Start of Excerpt
04 July, 2010

Murder in the Twenties...

On the 14th of December 1932, a young girl named Bessie O’Connor was driven in a stolen motor car, a Blue Essex Sedan, from Redfern to the Royal National Park, by the thief of the car, where she was then killed by repeated blows to the head, and was stripped naked. The car was returned to near where it had been stolen from in Centennial Park.

The main issue at the trial was the identity of the person arrested by the police and charged with Bessie’s murder - Eric Roland Craig. Witnesses had identified him at two places where the car had stopped on its way to the National Park, as well as witnesses that had seen him at a place where he stopped on the return journey, after the murder.

None of the witnesses had known Craig previously, and each only saw him for a brief period of time. Of the six witnesses called, only four were able to positively identify Mr Craig at his trial. Of that four, one was not able to pick him out of a row of men at all. Another was also unable to pick him out, but said the person ‘might be like him’. Only one man selected Mr Craig from the lineup.

One witness, Mr Harvey, was the proprietor of a garage at Brighton-le-Sands, and was working on the evening of December 14th. He said that the Essex sedan stopped at his garage that evening, and the driver wanted to put water in his radiator, driving off immediately after Harvey had done this. At the trial, Harvey identified the driver of the car as Eric Craig.
End of Excerpt
Written exercise 1: Please repeat word for word the part of the murder post that opens with the words containing "Murder in the" and closes with "after the murder.".
Written exercise 2:
Using the murder post, decide whether each statement agrees with it. Answer yes or no, and quote the deciding words.
(a) The stolen car was a Blue Essex Sedan.
(b) All six witnesses called were able to positively identify Craig at his trial.
(c) Harvey's garage was at Brighton-le-Sands.
Written exercise 3: List every place named in the murder post.
Start of Recorded data
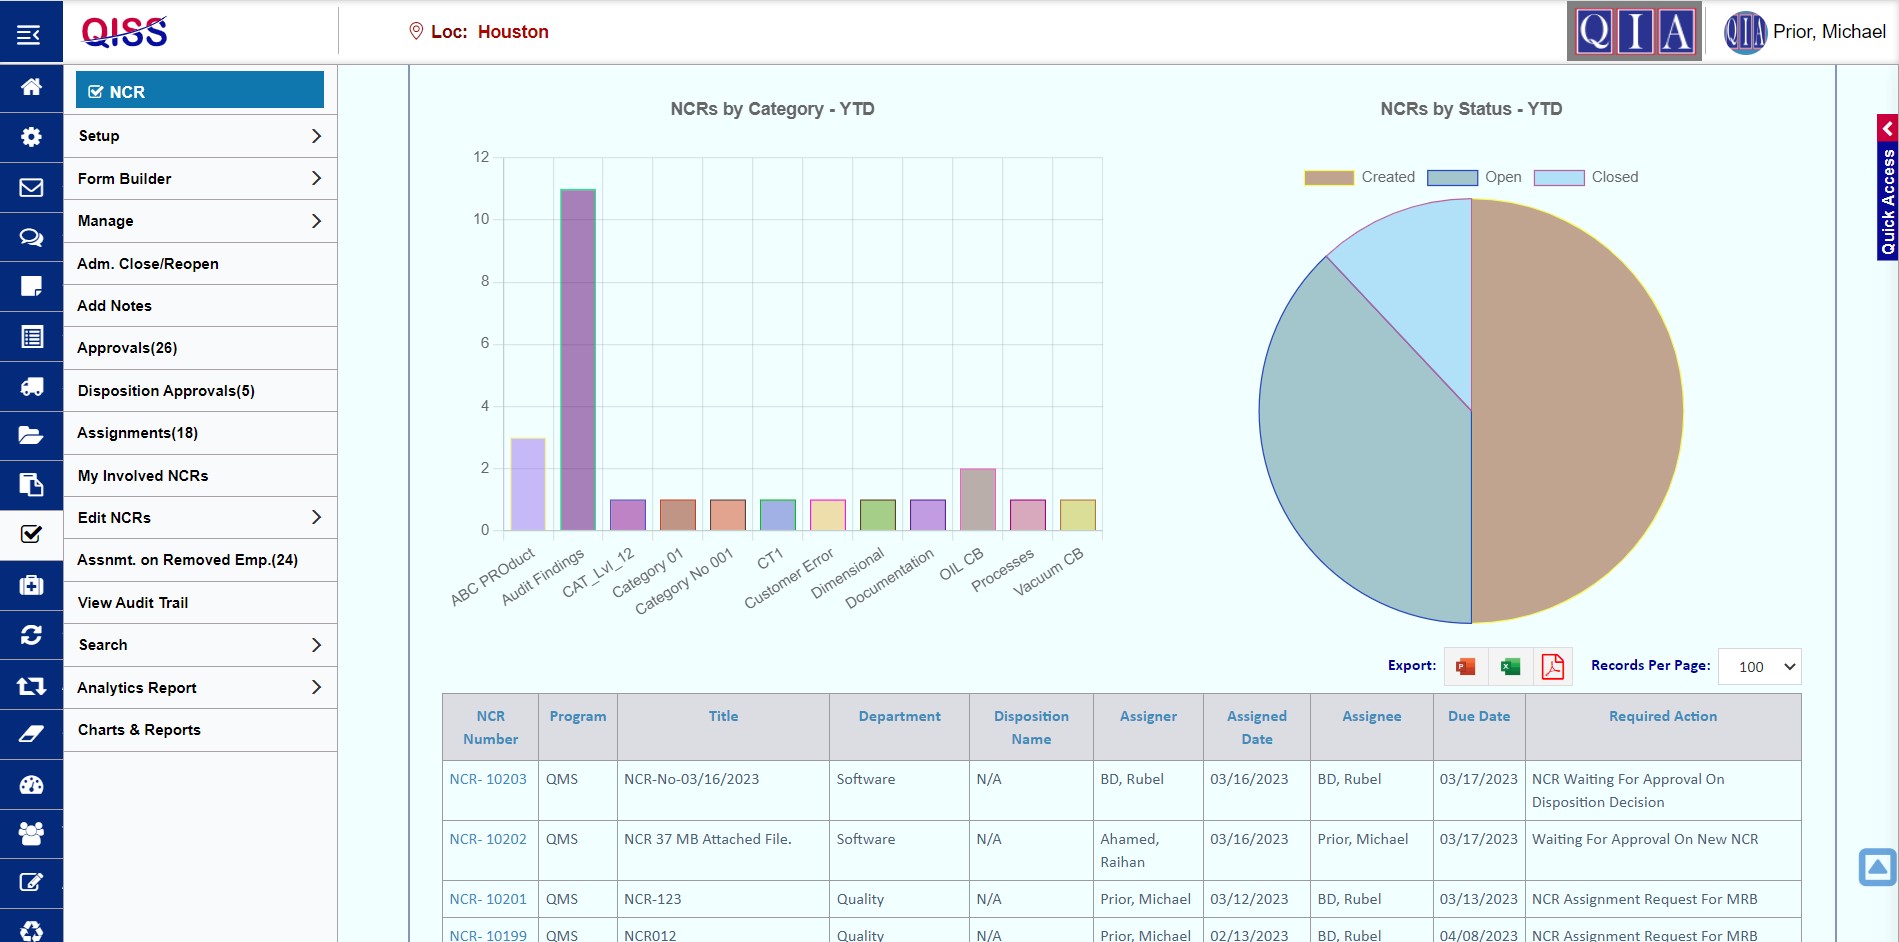The image size is (1899, 942).
Task: Open NCR- 10203 record link
Action: (x=489, y=778)
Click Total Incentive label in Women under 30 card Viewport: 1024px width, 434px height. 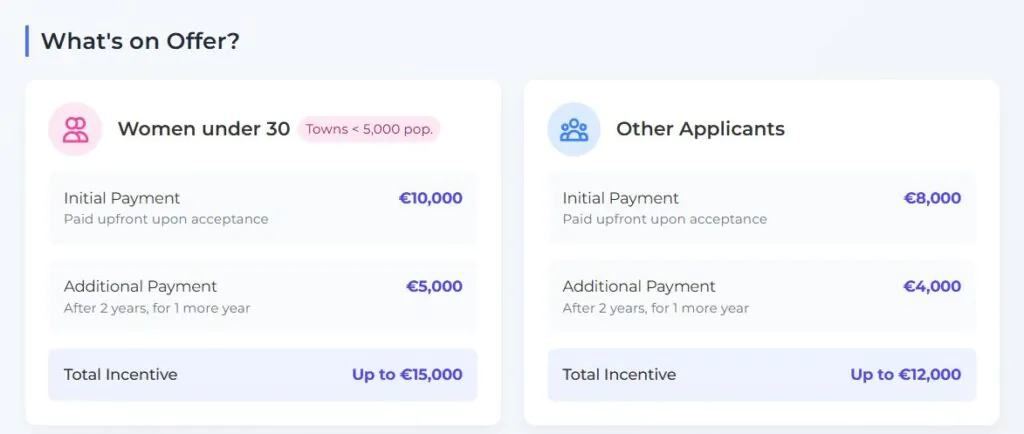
End of Recorded data
Worked answer 1:
Murder in the Twenties...

On the 14th of December 1932, a young girl named Bessie O’Connor was driven in a stolen motor car, a Blue Essex Sedan, from Redfern to the Royal National Park, by the thief of the car, where she was then killed by repeated blows to the head, and was stripped naked. The car was returned to near where it had been stolen from in Centennial Park.

The main issue at the trial was the identity of the person arrested by the police and charged with Bessie’s murder - Eric Roland Craig. Witnesses had identified him at two places where the car had stopped on its way to the National Park, as well as witnesses that had seen him at a place where he stopped on the return journey, after the murder.

Worked answer 2:
(a) Yes: "a Blue Essex Sedan"
(b) No: "Of the six witnesses called, only four were able to positively identify Mr Craig at his trial."
(c) Yes: "the proprietor of a garage at Brighton-le-Sands"

Worked answer 3:
Redfern
Royal National Park
Centennial Park
Brighton-le-Sands